In their motion, Plaintiffs explain that on October 8, 2015, they served an Amended Subpoena on Verizon Wireless ("Verizon") for records related to Defendant Adam Casaus' ("Defendant Casaus') person mobile phone for February 9, 2013, and February 10, 2013. Additionally, on October 20, 2015, Plaintiffs served a Subpoena on Verizon for records related to Defendant Casaus' APD-issued mobile phone. Plaintiffs now seek an order compelling Verizon, a non-party to this action, to either provide an excuse for its non-compliance with these subpoenas or to comply with the subpoenas by producing: 1) copies of the actual bills for Defendant Casaus' APD-issued mobile phone account for February 2013; and 2) text/SMS and video/MMS details for February 9, 2013, and February 10, 2013, for Defendant Casaus' APD-issued and personal mobile phones.

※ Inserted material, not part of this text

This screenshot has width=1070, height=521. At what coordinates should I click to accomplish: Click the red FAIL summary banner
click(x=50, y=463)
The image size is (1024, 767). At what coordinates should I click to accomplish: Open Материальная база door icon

Despite being advised by Verizon that it only stored call details and text message details for 365 days, Plaintiffs indicate that Verizon produced a detailed bill in November 2015, in response to an inquiry by the City of Albuquerque's purchasing department, which included "Call Details" from February 2013 for Defendant Casaus' APD-issued cell phone. Plaintiffs contend that the production in 2015 of the February 2013 Call Details suggests that, contrary to its subpoena responses, Verizon in fact maintains certain mobile phone information for more than 365 days. In further support of this contention, Plaintiffs submit excerpts of the deposition testimony of Mr. Thomas Slovinski, an expert witness on cell phone data extraction identified by both Defendants, in which he stated his belief that Verizon kept text transmission reception information for five years. Doc. 165, Ex. 11, at 83:1-6.

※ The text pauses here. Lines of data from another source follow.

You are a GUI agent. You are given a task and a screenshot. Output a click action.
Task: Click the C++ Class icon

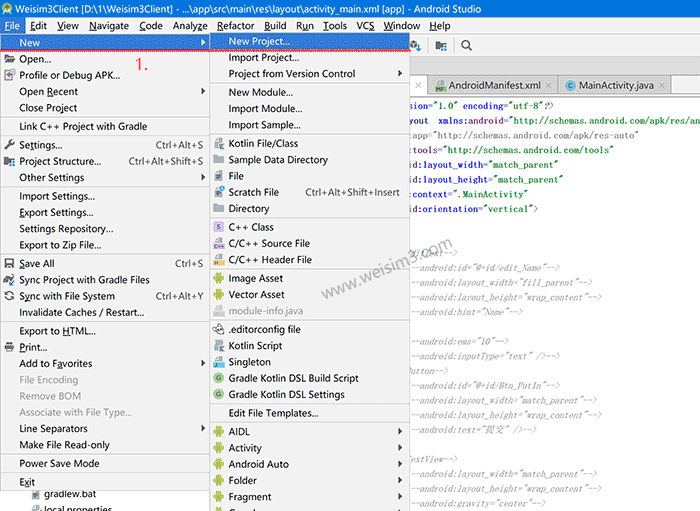pos(219,227)
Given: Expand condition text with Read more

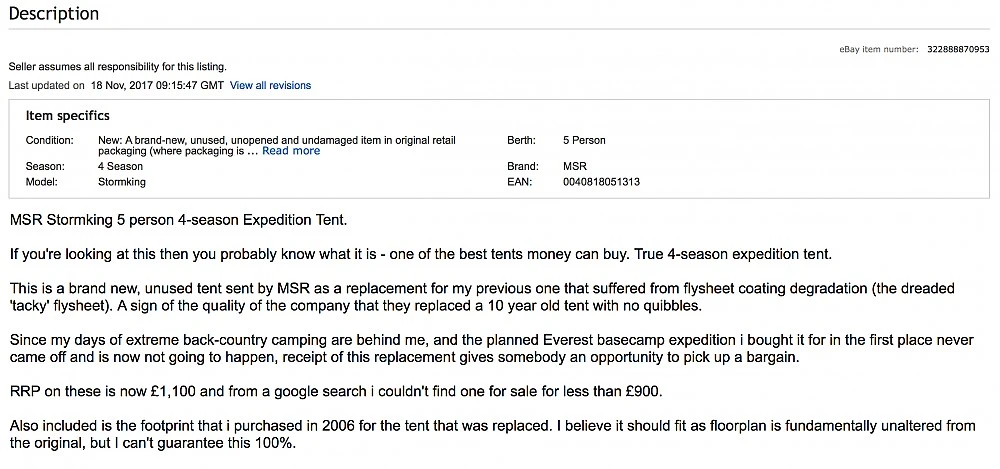Looking at the screenshot, I should (291, 151).
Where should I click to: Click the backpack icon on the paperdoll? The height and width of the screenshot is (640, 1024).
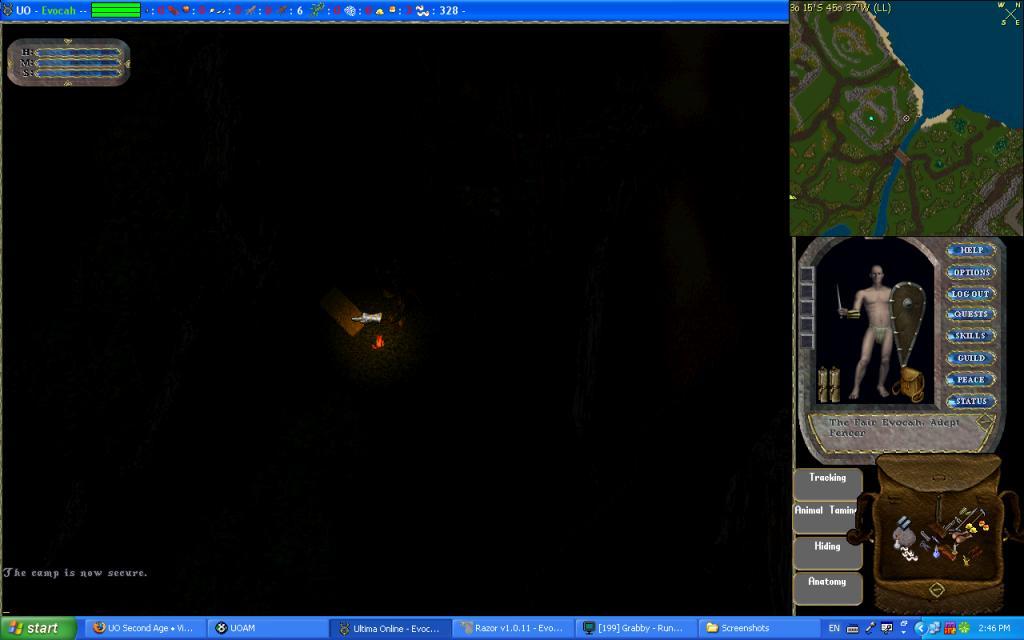coord(911,384)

Because Verizon's November 18, 2015 Subpoena Response indicates that it stores the same information for wireless calls and text/MMS messages, and because Verizon produced, in 2015, Call Details for Defendant Casaus' APD-issued mobile phone from February 2013, Plaintiffs reason that it must also have maintained text/MMS details for more than 365 days. Nevertheless, Verizon has failed to produce text/MMS information in response to Plaintiffs' subpoenas. Deposition testimony by Mr. Slovenski suggests that a court order, such as the one requested by Plaintiffs here, may be more productive in obtaining such information from Verizon than the subpoenas previously. He testified that in his experience "you have to ask the right questions" in order to obtain mobile phone information from Verizon and that many carriers will now only produce information in response to court orders as opposed to subpoenas. Doc. 165 at 83:15-24, 84:8-11.
Because Plaintiffs have made a sufficient showing that Verizon may have withheld records that it in fact maintains, the Court finds that Verizon's responses to the subpoenas issued by Plaintiffs are insufficient. As a result, the Court will order Verizon to either comply with these subpoenas by producing the information requested therein or provide an adequate excuse for its noncompliance.
Although courts are permitted under Federal Rule of Civil Procedure 45(g) to "hold in contempt a person who, having been served, fails without adequate excuse to obey the subpoena," Plaintiffs do not request that Verizon be held in contempt. As the commentary to the 1991 Amendment to Rule 45 explains, "because the command of the subpoena is not in fact one uttered by a judicial officer, contempt should be very sparingly applied when the non-party witness has been overborne by a party or attorney." Fed.R. Civ. P. 45(e) advisory committee's note to 1991 amendment. Indeed, courts typically afford non-parties the opportunity to either comply with a subpoena or to provide an excuse for their noncompliance before entertaining the issue of contempt. See e.g., SEC v. Hyatt, 621 F.3d 687, 694 (7th Cir. 2010) (vacating a contempt order where the district court did not provide the non-party with notice that it would consider the merits of the contempt issue and reasoning that it is prudent for courts to first issue an order compelling compliance with a subpoena); Williams v. Curtis, 12cv0716 MCA/LAM, Doc. 128 (D.N.M. Sept. 16, 2013) (denying the defendant's motion to the extent that it asked the Court to hold a non-party in contempt for failure to respond to a subpoena but ordering the non-party to either comply with the subpoena or provide an excuse for noncompliance). Although it may be premature to hold Verizon in contempt, it is hereby given notice that its failure to comply with this Order may warrant contempt sanctions.